Beginning at the line that holds "Given: Click the 规范性 column header", copy the material below exactly through its last line.

[INFORMATION Boundary: Start]

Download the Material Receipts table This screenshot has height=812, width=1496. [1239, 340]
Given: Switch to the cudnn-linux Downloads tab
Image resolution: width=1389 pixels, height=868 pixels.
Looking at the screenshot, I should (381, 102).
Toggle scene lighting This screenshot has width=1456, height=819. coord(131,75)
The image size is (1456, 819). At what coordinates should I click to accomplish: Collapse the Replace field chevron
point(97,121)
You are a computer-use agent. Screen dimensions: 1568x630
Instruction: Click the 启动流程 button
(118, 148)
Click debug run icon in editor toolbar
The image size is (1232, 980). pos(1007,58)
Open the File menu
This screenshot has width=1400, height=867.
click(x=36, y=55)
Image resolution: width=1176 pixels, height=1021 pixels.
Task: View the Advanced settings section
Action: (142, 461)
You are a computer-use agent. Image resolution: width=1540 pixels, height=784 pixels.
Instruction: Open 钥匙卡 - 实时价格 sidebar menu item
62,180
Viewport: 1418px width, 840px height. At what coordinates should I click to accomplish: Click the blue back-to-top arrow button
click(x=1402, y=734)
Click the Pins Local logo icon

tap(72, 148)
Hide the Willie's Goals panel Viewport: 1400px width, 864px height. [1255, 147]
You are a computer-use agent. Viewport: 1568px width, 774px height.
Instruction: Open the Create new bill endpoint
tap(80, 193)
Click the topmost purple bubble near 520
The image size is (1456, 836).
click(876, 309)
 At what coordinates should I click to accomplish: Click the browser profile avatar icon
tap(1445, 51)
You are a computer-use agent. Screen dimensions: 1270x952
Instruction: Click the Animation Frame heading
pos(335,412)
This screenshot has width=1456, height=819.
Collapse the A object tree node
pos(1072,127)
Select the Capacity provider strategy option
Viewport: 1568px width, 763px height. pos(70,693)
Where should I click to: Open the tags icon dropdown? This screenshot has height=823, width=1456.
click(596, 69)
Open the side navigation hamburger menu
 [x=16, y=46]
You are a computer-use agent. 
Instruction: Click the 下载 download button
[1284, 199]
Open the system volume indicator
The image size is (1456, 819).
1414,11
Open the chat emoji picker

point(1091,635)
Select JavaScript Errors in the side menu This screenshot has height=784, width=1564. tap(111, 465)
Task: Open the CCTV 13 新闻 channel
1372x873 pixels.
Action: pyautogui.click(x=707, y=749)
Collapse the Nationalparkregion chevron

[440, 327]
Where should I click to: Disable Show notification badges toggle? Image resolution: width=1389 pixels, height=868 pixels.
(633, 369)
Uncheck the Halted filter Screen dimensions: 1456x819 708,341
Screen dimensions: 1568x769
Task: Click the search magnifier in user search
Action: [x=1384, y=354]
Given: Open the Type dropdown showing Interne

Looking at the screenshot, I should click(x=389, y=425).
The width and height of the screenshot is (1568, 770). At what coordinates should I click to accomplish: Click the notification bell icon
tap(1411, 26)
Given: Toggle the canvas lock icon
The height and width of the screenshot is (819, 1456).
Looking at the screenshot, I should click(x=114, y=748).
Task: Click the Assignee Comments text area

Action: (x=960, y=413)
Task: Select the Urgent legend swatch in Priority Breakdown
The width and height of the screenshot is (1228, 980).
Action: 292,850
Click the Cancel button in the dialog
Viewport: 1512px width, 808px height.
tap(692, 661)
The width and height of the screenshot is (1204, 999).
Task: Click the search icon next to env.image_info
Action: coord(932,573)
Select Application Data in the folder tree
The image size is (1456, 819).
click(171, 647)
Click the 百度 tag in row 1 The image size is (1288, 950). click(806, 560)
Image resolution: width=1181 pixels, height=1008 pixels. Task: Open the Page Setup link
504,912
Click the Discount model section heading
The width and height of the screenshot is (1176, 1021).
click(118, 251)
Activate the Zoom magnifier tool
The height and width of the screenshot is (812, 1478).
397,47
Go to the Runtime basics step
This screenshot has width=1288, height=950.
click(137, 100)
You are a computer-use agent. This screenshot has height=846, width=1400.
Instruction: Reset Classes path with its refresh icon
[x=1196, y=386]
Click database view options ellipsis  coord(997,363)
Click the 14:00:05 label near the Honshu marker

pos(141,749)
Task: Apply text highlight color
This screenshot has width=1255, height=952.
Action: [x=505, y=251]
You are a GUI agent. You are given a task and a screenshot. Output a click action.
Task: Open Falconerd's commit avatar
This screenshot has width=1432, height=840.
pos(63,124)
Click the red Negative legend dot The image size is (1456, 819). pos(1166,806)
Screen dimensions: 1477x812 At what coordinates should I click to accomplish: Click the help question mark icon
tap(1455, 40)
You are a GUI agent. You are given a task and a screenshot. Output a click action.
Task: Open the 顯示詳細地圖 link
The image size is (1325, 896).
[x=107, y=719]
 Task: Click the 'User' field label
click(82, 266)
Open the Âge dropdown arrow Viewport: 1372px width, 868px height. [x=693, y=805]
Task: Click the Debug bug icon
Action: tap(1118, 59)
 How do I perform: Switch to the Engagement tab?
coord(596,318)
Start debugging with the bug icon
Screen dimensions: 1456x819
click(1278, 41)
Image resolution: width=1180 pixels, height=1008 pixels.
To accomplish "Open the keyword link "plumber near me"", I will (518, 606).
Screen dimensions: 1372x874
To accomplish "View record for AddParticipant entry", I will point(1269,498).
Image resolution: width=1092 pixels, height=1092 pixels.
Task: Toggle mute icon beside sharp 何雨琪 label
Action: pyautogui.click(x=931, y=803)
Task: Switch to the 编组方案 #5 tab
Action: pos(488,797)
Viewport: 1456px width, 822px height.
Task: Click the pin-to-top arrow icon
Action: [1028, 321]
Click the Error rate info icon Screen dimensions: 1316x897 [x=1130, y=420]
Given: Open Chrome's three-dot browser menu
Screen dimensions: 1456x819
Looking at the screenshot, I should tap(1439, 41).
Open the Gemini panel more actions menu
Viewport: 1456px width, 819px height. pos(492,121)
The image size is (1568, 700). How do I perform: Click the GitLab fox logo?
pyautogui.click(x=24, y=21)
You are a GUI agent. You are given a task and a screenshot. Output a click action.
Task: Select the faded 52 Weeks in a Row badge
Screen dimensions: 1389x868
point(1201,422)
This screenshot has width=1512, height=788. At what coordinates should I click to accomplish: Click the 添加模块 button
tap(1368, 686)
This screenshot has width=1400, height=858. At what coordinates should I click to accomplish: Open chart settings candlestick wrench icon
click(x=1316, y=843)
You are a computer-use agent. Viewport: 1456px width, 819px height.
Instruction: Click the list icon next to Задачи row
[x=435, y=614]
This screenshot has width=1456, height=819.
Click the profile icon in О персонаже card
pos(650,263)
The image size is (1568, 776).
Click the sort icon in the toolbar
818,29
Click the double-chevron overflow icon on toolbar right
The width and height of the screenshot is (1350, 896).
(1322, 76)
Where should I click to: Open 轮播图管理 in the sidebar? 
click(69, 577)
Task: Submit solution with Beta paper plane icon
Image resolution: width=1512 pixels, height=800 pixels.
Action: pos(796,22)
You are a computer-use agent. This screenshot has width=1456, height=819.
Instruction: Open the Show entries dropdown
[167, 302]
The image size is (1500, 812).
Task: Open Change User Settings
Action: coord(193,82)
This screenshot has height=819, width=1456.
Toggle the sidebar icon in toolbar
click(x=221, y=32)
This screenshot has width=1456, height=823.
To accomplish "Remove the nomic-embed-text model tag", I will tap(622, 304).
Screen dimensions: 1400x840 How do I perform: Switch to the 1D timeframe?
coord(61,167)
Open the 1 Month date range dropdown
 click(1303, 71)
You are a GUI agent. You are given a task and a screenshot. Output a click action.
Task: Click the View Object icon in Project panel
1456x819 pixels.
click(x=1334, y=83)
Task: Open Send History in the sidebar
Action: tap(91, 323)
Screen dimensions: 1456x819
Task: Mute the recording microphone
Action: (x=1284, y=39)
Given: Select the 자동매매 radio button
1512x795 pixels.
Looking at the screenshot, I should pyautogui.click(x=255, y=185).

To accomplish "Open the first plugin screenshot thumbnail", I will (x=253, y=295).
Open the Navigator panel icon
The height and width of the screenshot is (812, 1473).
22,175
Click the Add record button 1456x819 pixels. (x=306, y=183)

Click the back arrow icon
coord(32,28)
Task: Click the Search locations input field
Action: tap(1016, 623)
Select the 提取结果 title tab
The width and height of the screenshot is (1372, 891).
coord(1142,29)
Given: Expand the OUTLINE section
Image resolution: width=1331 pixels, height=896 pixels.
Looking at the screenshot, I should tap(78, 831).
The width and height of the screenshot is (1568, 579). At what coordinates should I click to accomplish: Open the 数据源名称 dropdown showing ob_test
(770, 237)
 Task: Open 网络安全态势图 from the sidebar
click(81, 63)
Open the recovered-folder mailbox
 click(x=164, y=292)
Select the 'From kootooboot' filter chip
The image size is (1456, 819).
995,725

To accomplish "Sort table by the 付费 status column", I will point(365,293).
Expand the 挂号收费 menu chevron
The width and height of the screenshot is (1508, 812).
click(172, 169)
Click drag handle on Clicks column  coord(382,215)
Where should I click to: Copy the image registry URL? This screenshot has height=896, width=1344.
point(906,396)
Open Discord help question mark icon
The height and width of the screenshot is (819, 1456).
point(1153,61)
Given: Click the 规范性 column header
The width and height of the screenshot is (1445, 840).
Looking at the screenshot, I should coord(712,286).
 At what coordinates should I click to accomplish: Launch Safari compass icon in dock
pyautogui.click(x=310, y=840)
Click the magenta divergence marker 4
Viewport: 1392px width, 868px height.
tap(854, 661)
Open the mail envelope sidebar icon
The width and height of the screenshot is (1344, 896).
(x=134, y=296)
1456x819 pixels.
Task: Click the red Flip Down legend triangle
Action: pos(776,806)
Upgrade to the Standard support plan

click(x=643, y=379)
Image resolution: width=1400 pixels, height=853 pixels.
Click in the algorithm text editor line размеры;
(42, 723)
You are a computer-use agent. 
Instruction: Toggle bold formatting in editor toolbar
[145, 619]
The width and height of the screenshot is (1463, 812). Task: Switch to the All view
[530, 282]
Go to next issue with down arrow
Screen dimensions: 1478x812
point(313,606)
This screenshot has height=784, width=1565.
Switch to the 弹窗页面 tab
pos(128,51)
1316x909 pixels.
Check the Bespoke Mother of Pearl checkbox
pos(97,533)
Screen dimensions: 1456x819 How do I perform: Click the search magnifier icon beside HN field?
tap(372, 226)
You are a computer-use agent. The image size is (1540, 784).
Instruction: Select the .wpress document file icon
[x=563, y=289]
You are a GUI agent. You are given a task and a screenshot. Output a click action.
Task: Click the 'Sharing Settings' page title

[INFORMATION Boundary: End]

* _ANSWER SPACE_
Given: Click the 规范性 column header
The width and height of the screenshot is (1445, 840).
Looking at the screenshot, I should coord(712,286).
 At what coordinates should I click to accomplish: Launch Safari compass icon in dock
pyautogui.click(x=310, y=840)
Click the magenta divergence marker 4
Viewport: 1392px width, 868px height.
tap(854, 661)
Open the mail envelope sidebar icon
The width and height of the screenshot is (1344, 896).
(x=134, y=296)
1456x819 pixels.
Task: Click the red Flip Down legend triangle
Action: pos(776,806)
Upgrade to the Standard support plan

click(x=643, y=379)
Image resolution: width=1400 pixels, height=853 pixels.
Click in the algorithm text editor line размеры;
(42, 723)
You are a computer-use agent. 
Instruction: Toggle bold formatting in editor toolbar
[145, 619]
The width and height of the screenshot is (1463, 812). Task: Switch to the All view
[530, 282]
Go to next issue with down arrow
Screen dimensions: 1478x812
point(313,606)
This screenshot has height=784, width=1565.
Switch to the 弹窗页面 tab
pos(128,51)
1316x909 pixels.
Check the Bespoke Mother of Pearl checkbox
pos(97,533)
Screen dimensions: 1456x819 How do I perform: Click the search magnifier icon beside HN field?
tap(372, 226)
You are a computer-use agent. The image size is (1540, 784).
Instruction: Select the .wpress document file icon
[x=563, y=289]
You are a GUI agent. You are given a task and a screenshot. Output a click action.
Task: Click the 'Sharing Settings' page title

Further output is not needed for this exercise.